HenrikBengtsson / future.apply

:rocket: R package: future.apply - Apply Function to Elements in Parallel using Futures
https://future.apply.futureverse.org
209 stars 16 forks source link

finer control over future_lapply() #60

Open MLopez-Ibanez opened 4 years ago

MLopez-Ibanez commented 4 years ago

I'd like to implement the following using futures, but it doesn't seem possible yet?

HenrikBengtsson commented 4 years ago

Apply a function over a list of objects and get a list of futures. ...

This is by design. The future.apply API mimics the base R "apply" API as far as possible - but neither more or less than that. So from the "outside", the only difference the developer sees is that the functions starts with a future_ prefix. This way there are no surprises what the future.apply package is meant to do.

Now, I do mention in the README under 'Roadmap' that:

  1. Consider additional future_*apply() functions and features that fit in this package but don't necessarily have a corresponding function in base R. Examples of this may be "apply" functions that return futures rather than values, mechanisms for benchmarking, and richer control over load balancing.

This is also touched upon in Issue #32 and Issue #44, and possibly elsewhere too. However, it's far from obvious what such an API should look like and what it should support or not. It might also be better suited for another package. There's a risk of opening up the current API with features not existing in base R, e.g. it might be confusing and the existing API might be used in the wrong way. I see with with just future()/value() and %<-% where people attempt to do to y %<-% future(...) and end up in an trial'n'error mess.

You can always do:

fs <- lapply(X, FUN = function(x) future({
  ...
}))

to create your own futures. This wouldn't give you chunking ("load balancing") - you'd get one future per element in X. You could hack together some approach where you use chunks <- future_lapply(seq_along(X), FUN = function(idxs) { ... }) to figure out what the chunks are and what .Random.seed each element should be that's rather tedious.

To build your own map-reduce functions for future will be much easier when the future.chunks package is available. This is mentioned in Issue #59. But it's be a while before I get some solid to work on that.
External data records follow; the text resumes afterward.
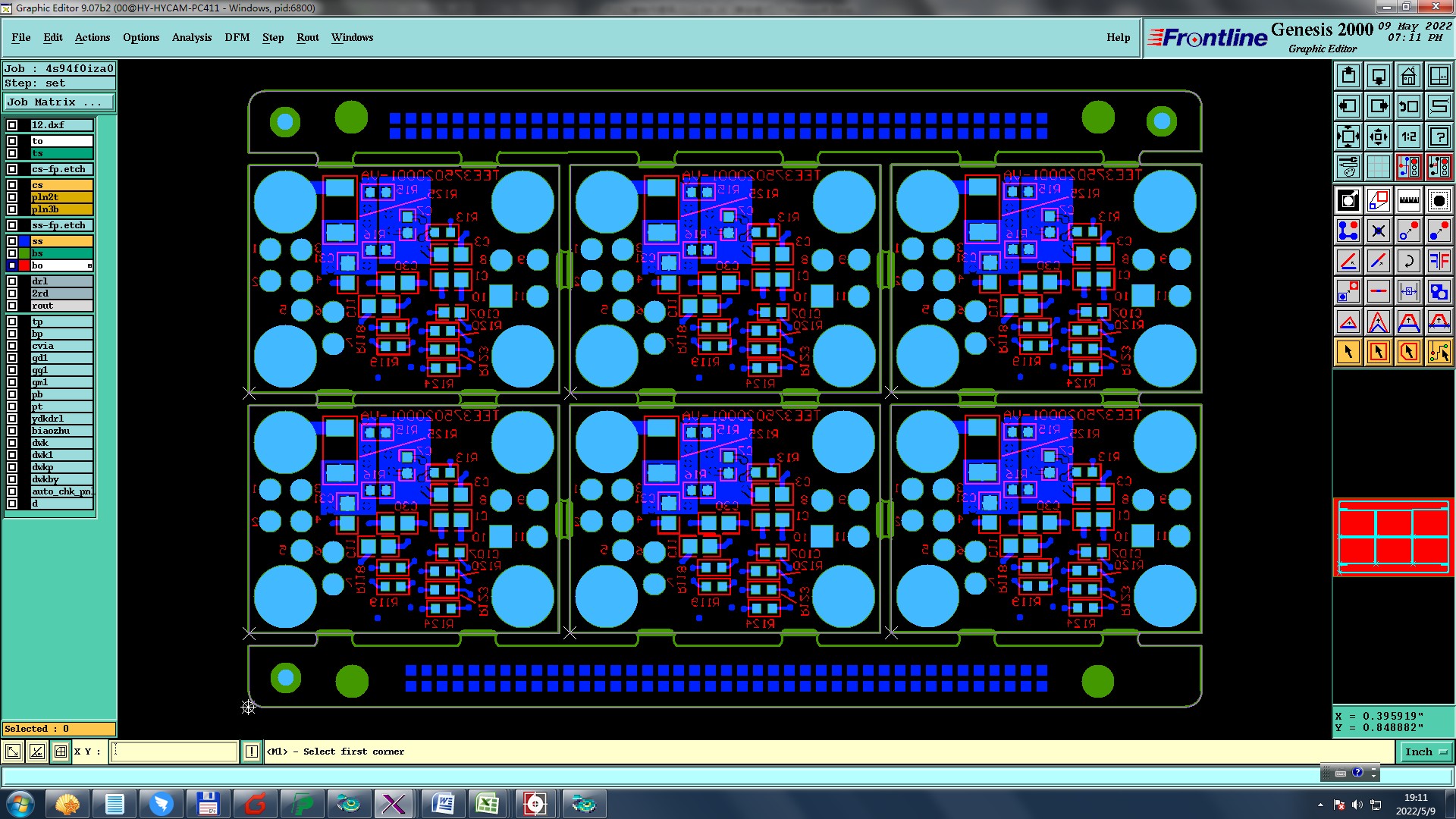Select the polygon selection arrow tool
Screen dimensions: 1456x819
(x=1408, y=352)
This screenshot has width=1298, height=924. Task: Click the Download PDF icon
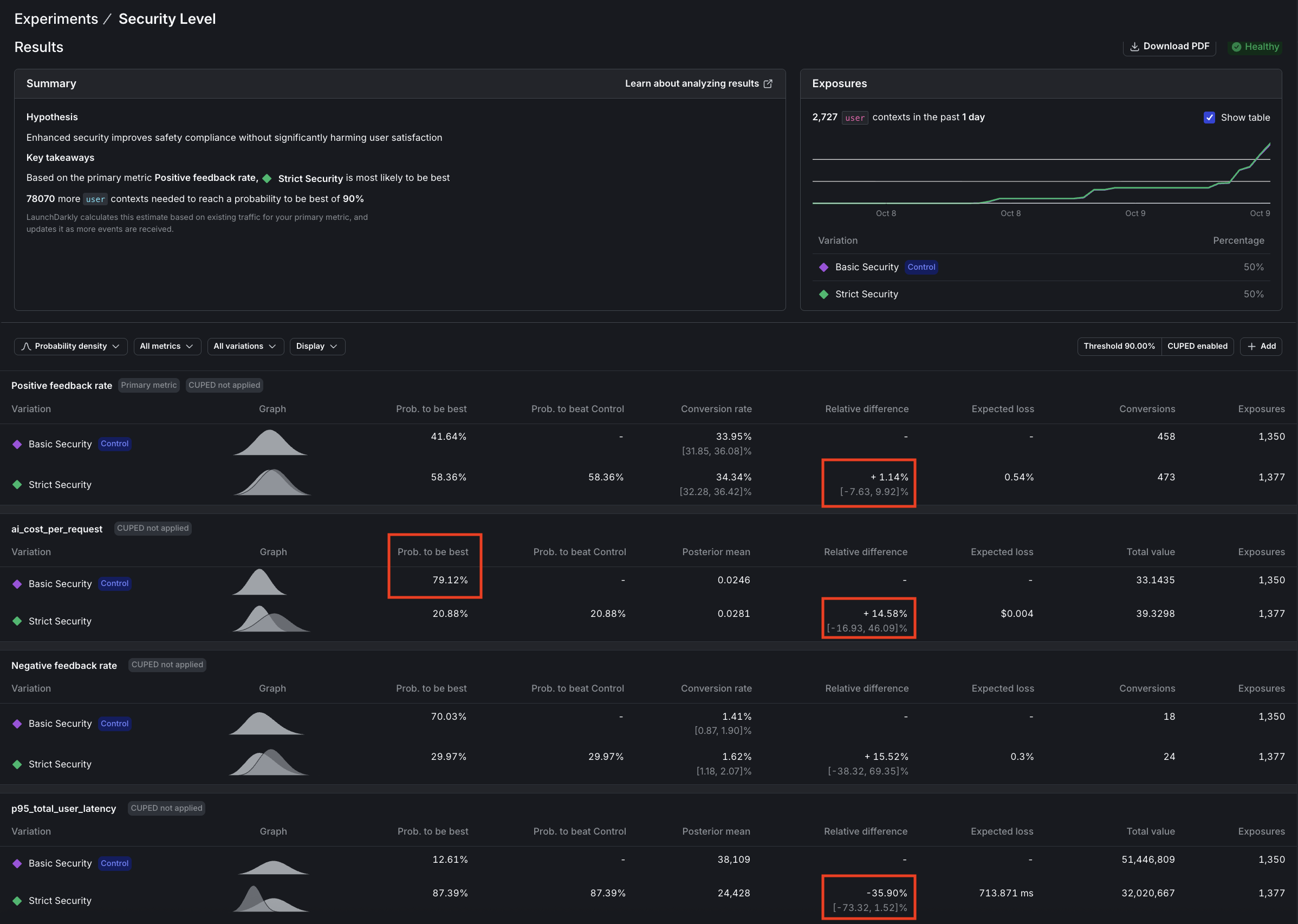(x=1135, y=46)
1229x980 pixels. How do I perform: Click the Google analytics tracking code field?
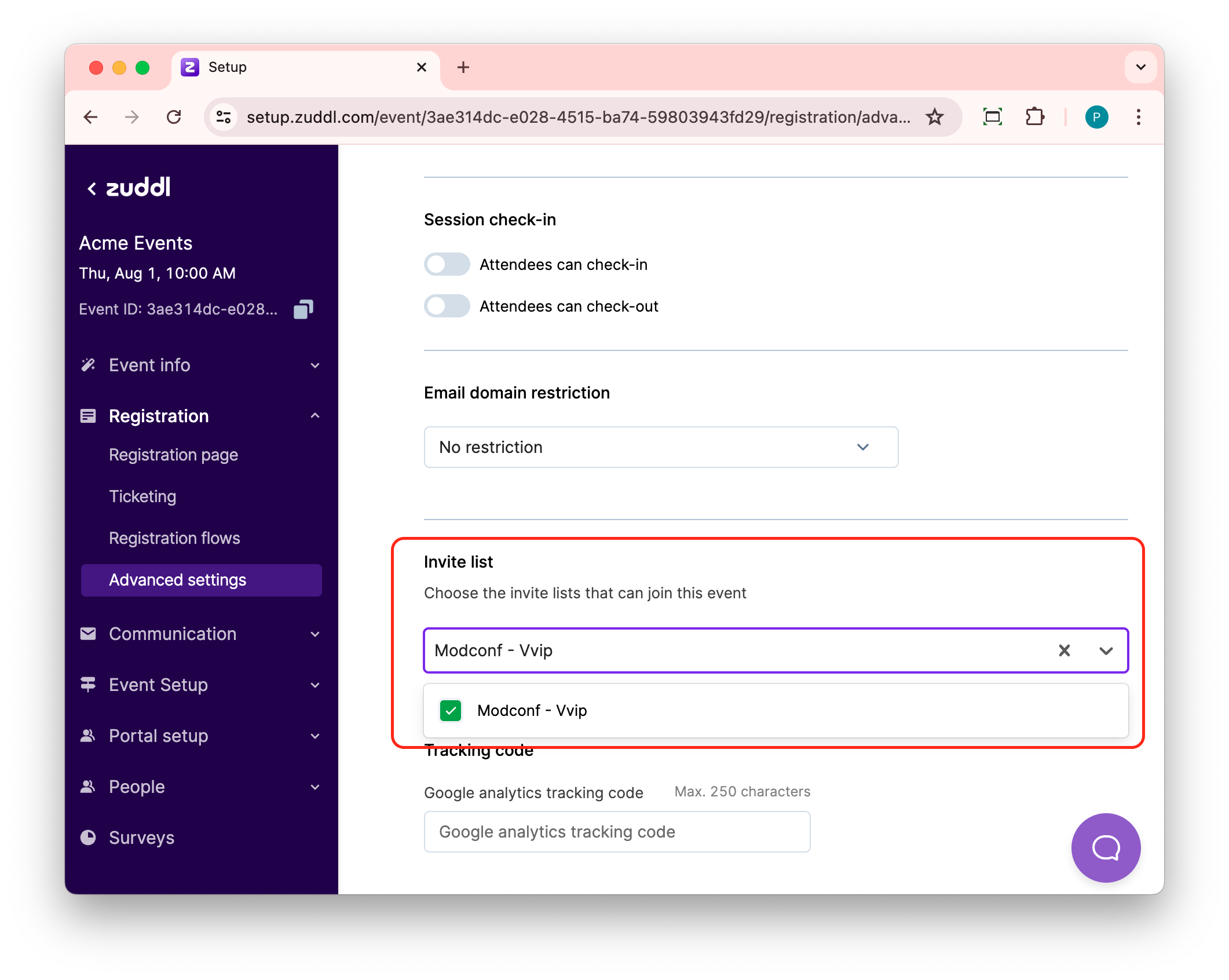[617, 832]
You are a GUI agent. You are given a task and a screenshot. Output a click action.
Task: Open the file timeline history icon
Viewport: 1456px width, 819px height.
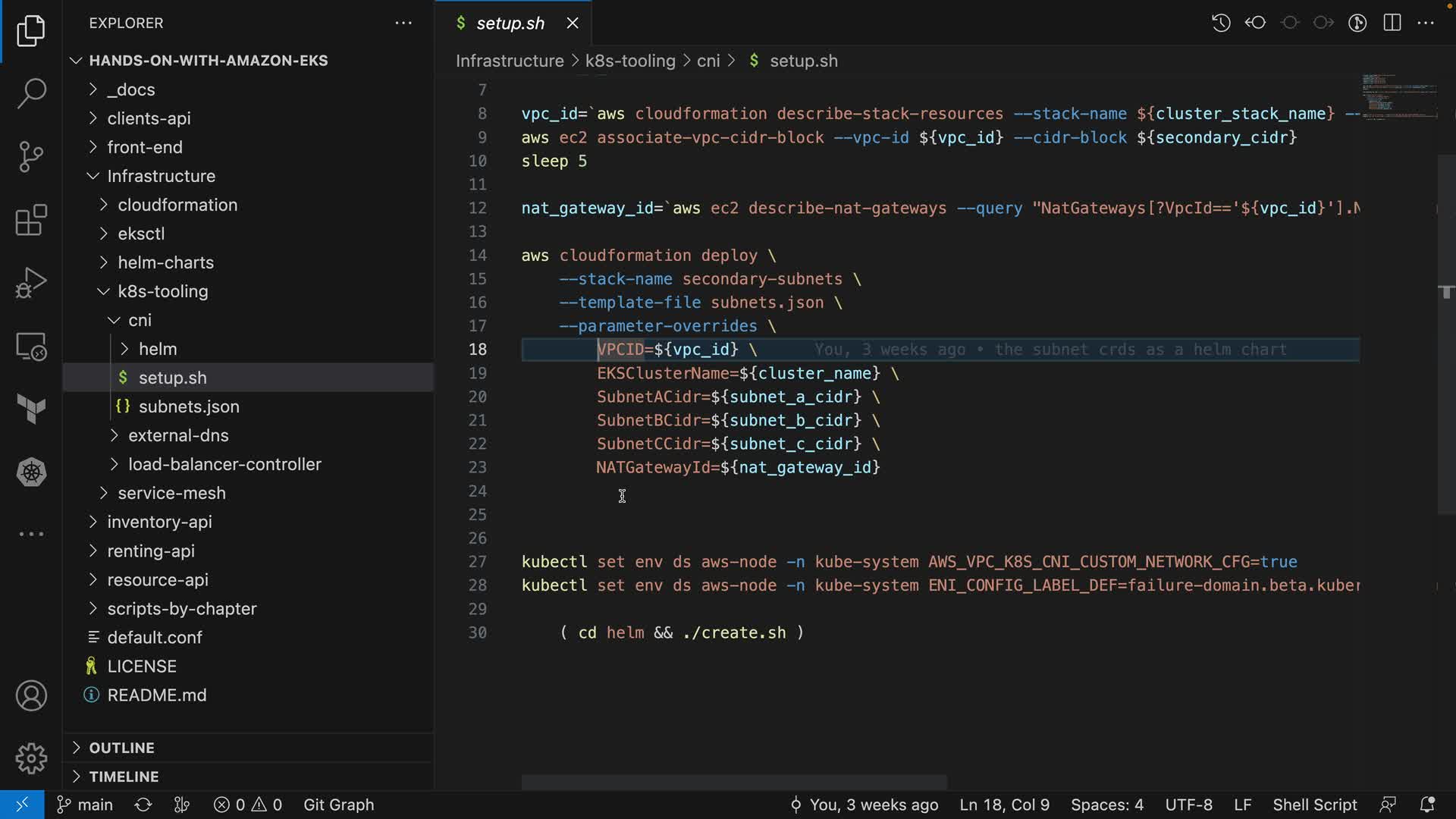coord(1221,23)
Be able to cancel futures ...

Termination of futures is currently not supported by the Future API. This is something that needs to be implemented in the future package before anything can be done higher up. Getting a consistent API for terminating futures is not easy because it depends on the backend used. Such a feature most likely have to be optional, i.e. it might or might not work depending on backend and context. This further complicates how it can be used in cases like you propose. See https://github.com/HenrikBengtsson/future/issues/93 for more details.